— Work to be completed —
Would you reproduce exactly the lines below from the one holding "CBSE Announces CIET-NCERT’s" through the one holding "CBSE and NCERT", inclusive, and no others?

○ ○ ○

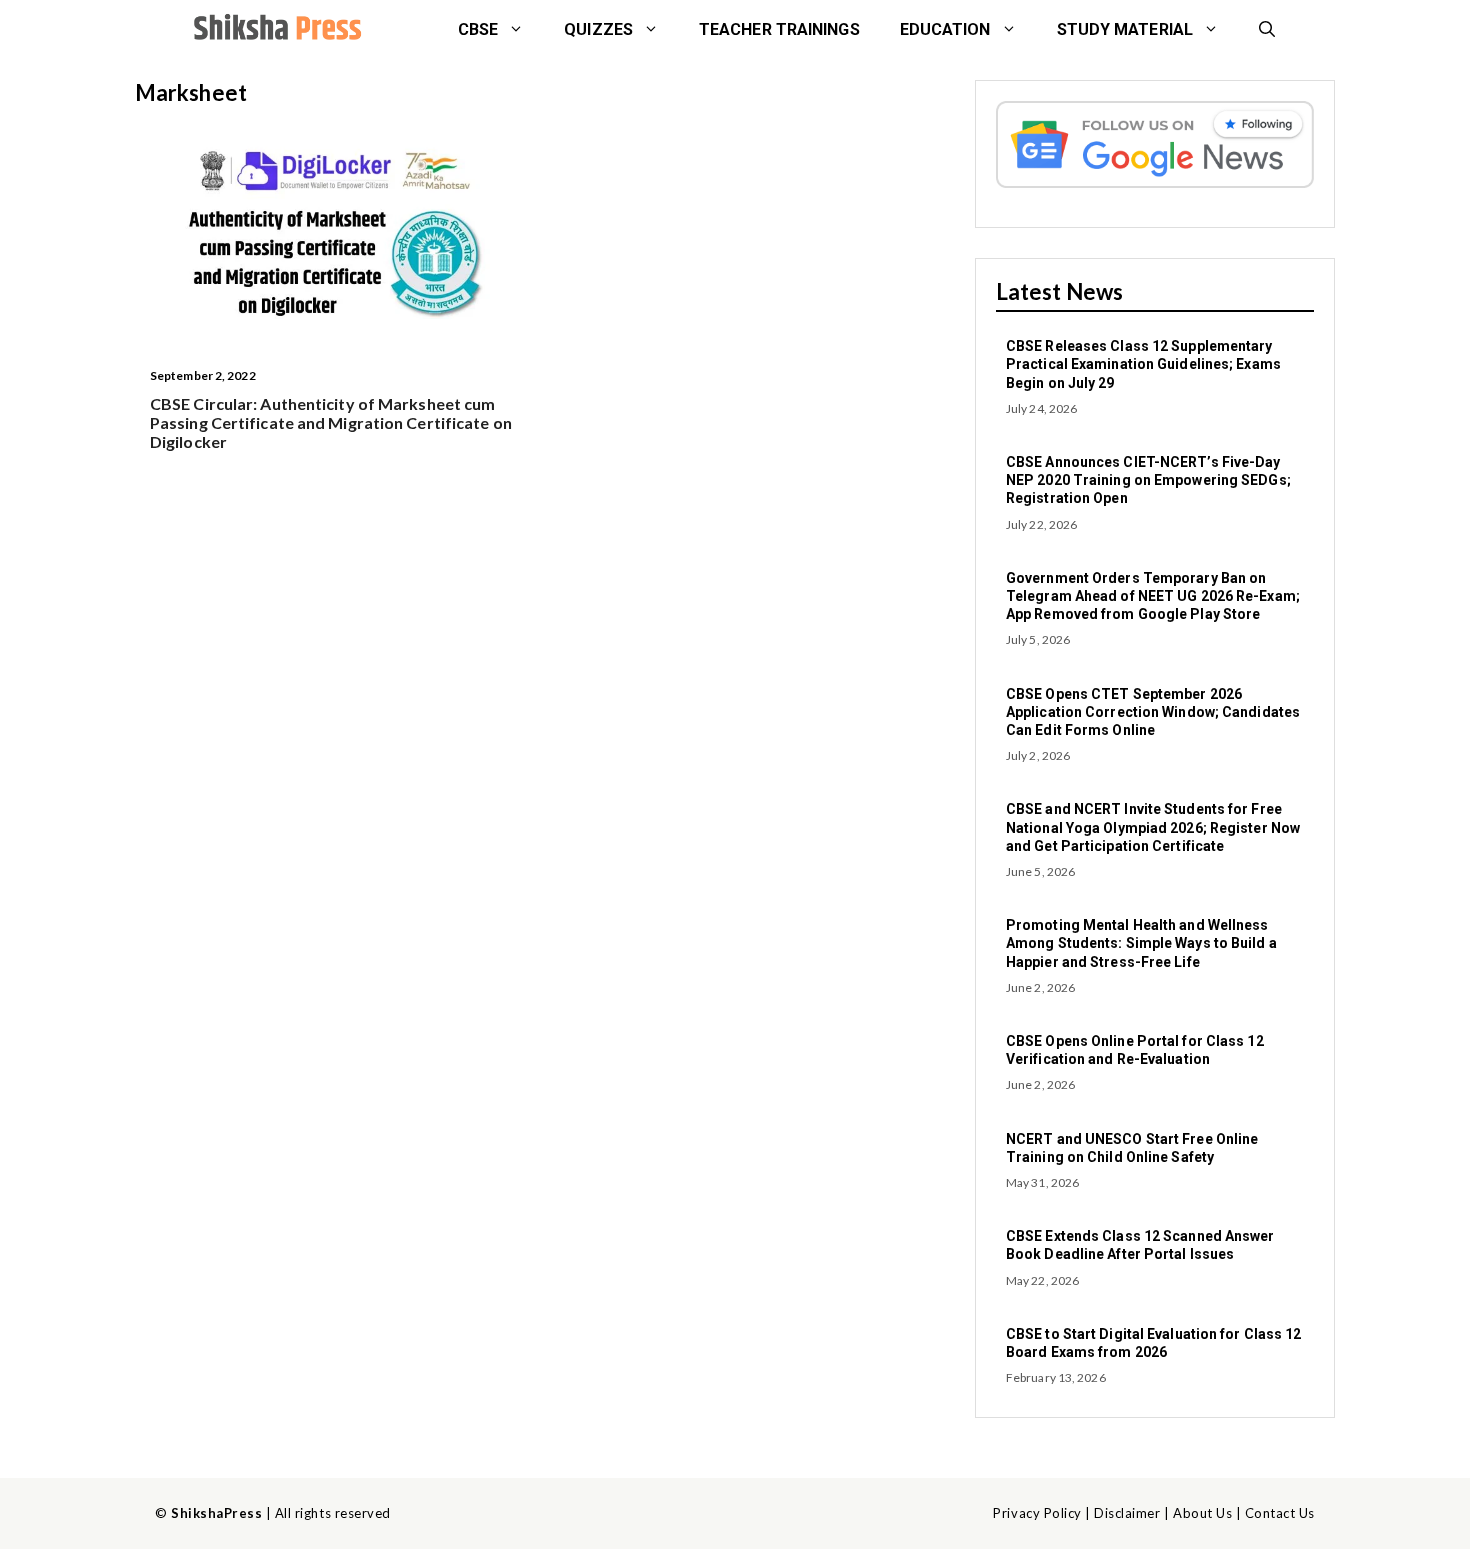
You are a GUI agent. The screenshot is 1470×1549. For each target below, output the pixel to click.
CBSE (478, 29)
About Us (1202, 1513)
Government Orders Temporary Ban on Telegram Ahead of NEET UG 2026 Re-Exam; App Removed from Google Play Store (1153, 596)
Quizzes (598, 29)
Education (945, 29)
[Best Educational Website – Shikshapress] (275, 30)
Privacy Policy (1037, 1513)
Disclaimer (1127, 1513)
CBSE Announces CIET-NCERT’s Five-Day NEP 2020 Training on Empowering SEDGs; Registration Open (1148, 480)
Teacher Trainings (779, 29)
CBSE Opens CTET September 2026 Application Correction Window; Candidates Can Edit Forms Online (1153, 712)
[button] (1267, 30)
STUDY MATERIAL (1125, 29)
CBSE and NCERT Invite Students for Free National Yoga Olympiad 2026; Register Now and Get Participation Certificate (1153, 827)
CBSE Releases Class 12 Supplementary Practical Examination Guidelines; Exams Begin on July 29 (1143, 364)
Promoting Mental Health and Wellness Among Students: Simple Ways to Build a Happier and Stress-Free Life (1141, 943)
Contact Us (1280, 1513)
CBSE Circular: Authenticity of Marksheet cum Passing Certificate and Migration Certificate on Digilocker (331, 422)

○ ○ ○

— Expected answer —
CBSE Announces CIET-NCERT’s Five-Day NEP 2020 Training on Empowering SEDGs; Registration Open (1148, 480)
Teacher Trainings (779, 29)
CBSE Opens CTET September 2026 Application Correction Window; Candidates Can Edit Forms Online (1153, 712)
[button] (1267, 30)
STUDY MATERIAL (1125, 29)
CBSE and NCERT Invite Students for Free National Yoga Olympiad 2026; Register Now and Get Participation Certificate (1153, 827)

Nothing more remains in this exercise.